I would like to prove $\sum_{k=0}^{n}{k {n \choose k}}=n2^{n-1}$ with a combinatorial proof, once I already know to prove it algebrically. I thought about it in the following way:
Consider a set $S=\{x_1,...,x_n\}$ with $n$ elements. How many ways can I choose a subset of S with a leader element?
I) Consider a subset of $S$ with $k+1$ elements. I can start by choosing the $k$ non-leader elements ,${n \choose k}$, and then from the other $n-k$ elements I can choose the leader, ${n-k \choose 1}$. Therefore there exist ${n-k \choose 1}{n \choose k}=(n-k){n \choose k}=(n-k){n \choose n-k}$ ways of choosing a subset of $S$ with $k+1$ elements. Therefore there are $\sum_{k=0}^{n-1}{(n-k) {n \choose n-k}}$.

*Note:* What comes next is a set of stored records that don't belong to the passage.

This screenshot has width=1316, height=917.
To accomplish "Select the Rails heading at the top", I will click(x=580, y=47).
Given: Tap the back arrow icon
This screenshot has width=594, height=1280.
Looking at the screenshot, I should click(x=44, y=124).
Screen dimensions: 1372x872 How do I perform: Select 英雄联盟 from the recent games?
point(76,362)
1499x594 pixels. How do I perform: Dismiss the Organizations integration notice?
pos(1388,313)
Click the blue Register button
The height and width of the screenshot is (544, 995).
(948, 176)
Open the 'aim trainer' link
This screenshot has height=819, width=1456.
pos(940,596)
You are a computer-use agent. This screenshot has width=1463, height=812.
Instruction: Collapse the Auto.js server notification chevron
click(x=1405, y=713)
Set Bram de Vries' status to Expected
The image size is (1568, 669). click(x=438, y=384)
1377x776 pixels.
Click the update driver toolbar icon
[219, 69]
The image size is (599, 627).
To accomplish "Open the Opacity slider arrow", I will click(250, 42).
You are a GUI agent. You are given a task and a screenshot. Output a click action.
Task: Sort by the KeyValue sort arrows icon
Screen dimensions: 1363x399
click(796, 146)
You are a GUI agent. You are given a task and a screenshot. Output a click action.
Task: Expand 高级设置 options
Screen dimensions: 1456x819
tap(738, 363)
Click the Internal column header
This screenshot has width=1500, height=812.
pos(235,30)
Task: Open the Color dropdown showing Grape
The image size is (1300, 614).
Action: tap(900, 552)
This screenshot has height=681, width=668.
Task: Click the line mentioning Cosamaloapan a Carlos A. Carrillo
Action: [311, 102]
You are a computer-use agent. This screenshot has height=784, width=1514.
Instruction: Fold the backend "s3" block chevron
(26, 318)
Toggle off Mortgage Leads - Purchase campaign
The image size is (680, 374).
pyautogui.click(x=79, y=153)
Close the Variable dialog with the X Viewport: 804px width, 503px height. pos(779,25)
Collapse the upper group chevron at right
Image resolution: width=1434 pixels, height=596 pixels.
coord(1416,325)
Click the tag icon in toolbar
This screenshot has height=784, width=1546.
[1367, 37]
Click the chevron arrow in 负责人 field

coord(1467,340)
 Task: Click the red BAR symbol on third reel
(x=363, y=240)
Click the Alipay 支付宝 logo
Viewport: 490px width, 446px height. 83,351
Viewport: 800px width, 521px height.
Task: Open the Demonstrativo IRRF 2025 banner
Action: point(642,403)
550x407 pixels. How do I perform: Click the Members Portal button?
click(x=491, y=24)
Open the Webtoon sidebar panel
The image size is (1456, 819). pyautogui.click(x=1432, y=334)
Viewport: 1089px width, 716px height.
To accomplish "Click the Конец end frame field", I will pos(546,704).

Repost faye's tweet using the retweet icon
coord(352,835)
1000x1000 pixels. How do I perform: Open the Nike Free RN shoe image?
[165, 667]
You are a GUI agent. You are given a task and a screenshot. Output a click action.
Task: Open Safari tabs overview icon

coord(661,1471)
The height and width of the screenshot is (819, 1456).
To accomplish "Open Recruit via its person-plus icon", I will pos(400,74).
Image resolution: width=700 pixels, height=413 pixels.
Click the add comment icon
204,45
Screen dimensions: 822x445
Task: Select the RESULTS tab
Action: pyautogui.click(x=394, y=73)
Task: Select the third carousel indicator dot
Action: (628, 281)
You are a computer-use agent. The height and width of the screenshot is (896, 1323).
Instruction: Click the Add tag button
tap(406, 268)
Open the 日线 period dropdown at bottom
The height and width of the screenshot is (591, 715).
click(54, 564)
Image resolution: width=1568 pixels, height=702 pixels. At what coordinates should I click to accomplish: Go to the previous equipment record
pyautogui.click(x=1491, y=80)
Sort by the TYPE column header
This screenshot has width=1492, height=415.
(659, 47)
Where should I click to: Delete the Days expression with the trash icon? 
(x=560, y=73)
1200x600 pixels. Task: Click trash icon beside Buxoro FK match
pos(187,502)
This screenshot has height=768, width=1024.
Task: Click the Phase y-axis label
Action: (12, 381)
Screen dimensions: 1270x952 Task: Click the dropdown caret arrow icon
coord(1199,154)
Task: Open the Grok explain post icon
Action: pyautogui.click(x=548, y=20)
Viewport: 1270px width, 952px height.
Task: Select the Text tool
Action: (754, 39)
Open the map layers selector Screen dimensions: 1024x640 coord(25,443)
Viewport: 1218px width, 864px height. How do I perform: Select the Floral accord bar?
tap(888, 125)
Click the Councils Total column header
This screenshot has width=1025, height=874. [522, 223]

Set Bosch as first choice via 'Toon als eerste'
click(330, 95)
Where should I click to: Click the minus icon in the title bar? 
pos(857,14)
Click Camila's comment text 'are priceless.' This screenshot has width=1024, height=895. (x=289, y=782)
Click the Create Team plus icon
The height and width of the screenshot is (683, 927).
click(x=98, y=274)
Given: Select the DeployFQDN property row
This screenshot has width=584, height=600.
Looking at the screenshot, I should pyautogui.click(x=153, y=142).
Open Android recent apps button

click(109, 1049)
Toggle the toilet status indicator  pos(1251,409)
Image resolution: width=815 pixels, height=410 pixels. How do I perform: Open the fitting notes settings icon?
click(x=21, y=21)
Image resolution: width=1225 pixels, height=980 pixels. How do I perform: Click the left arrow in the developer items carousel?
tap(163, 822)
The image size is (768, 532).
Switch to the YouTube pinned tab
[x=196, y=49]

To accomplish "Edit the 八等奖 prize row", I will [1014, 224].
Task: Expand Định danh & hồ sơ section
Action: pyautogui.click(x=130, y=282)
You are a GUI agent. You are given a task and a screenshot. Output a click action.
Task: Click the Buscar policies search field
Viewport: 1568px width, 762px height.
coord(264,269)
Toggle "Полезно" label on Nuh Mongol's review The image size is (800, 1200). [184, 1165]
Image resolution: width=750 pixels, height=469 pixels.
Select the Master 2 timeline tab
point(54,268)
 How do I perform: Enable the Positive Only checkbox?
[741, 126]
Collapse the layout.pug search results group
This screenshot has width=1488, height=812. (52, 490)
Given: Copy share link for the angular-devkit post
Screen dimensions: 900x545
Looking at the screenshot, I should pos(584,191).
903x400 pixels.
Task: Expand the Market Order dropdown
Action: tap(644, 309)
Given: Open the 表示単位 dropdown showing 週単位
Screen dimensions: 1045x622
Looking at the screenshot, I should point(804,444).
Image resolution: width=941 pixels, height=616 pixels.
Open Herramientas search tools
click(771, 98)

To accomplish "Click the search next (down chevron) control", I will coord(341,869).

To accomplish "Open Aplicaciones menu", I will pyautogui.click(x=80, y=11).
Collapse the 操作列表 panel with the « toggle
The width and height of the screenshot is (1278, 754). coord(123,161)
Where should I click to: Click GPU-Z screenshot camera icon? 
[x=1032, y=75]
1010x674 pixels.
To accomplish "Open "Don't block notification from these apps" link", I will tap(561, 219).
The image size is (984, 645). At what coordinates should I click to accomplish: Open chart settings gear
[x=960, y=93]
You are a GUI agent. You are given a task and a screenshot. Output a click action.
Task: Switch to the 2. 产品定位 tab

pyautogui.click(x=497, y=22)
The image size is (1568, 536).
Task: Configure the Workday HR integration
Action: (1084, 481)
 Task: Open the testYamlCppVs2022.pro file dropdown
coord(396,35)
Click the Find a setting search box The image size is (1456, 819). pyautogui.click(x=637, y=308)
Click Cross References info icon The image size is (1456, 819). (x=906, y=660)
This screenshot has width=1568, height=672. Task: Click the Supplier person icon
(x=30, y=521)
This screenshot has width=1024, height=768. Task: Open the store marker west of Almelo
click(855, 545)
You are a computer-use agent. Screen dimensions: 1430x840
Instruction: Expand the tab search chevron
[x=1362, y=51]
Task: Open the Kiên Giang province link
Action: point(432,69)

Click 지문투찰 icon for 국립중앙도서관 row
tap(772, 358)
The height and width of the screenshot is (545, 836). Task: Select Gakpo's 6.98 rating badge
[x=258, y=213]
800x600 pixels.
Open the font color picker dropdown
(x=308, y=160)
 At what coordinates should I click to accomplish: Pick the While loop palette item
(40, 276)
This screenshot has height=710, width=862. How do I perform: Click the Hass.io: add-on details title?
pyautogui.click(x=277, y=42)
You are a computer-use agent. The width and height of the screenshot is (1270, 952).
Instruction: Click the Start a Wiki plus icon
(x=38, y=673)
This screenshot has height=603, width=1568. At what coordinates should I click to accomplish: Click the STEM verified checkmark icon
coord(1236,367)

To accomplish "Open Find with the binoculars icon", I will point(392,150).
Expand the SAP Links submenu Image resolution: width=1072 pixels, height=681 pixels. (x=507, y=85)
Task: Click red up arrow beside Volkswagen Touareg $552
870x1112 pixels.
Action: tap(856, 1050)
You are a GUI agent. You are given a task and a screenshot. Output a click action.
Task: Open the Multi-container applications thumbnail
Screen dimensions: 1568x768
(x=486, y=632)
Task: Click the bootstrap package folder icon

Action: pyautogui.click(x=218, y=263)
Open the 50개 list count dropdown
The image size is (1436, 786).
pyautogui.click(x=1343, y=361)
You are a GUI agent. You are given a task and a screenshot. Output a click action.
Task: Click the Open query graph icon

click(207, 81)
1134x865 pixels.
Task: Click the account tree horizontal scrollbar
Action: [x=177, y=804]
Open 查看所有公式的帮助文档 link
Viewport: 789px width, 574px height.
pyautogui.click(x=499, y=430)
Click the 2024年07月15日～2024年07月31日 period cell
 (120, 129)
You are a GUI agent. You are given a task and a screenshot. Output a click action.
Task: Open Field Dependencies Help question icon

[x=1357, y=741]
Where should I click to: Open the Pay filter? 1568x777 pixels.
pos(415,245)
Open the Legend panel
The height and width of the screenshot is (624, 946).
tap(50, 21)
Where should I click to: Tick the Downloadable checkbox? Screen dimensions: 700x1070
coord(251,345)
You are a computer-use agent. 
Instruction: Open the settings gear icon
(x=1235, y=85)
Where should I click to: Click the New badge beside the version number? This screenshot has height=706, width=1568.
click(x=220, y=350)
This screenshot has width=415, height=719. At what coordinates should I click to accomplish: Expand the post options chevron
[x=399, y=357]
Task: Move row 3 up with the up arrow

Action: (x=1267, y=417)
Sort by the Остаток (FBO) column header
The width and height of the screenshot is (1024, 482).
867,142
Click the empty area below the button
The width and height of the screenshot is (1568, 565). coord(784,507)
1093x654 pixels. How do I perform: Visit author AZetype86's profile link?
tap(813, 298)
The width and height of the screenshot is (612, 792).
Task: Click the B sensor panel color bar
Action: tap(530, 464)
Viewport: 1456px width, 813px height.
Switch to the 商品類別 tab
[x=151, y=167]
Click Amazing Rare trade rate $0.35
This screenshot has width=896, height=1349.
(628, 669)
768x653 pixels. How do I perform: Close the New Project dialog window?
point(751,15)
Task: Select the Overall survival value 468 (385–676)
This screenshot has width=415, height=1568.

II)Every element can be leader. Therefore for each leader I have to join a subset of $S$ that does not include the leader, $n2^{n-1}$.
Is it a combinatorial proof? I would be very happy if anyone could share a different one.
Your reasoning is correct, but what it proves is that
$$\sum_{k=0}^{n-1}(n-k)\binom{n}{n-k}=n2^{n-1}\,;$$
in order to complete the proof, you have to show that
$$\sum_{k=0}^{n-1}(n-k)\binom{n}{n-k}=\sum_{k=0}^nk\binom{n}k\,.$$
This isn’t hard:
$$\sum_{k=0}^{n-1}(n-k)\binom{n}{n-k}=\sum_{k=1}^nk\binom{n}k=\sum_{k=0}^nk\binom{n}k\,.$$
But you can avoid this step by using the story suggested in the comments: $k\binom{n}k$ is the number of ways to choose $k$ elements and then choose one of those $k$ to be the leader.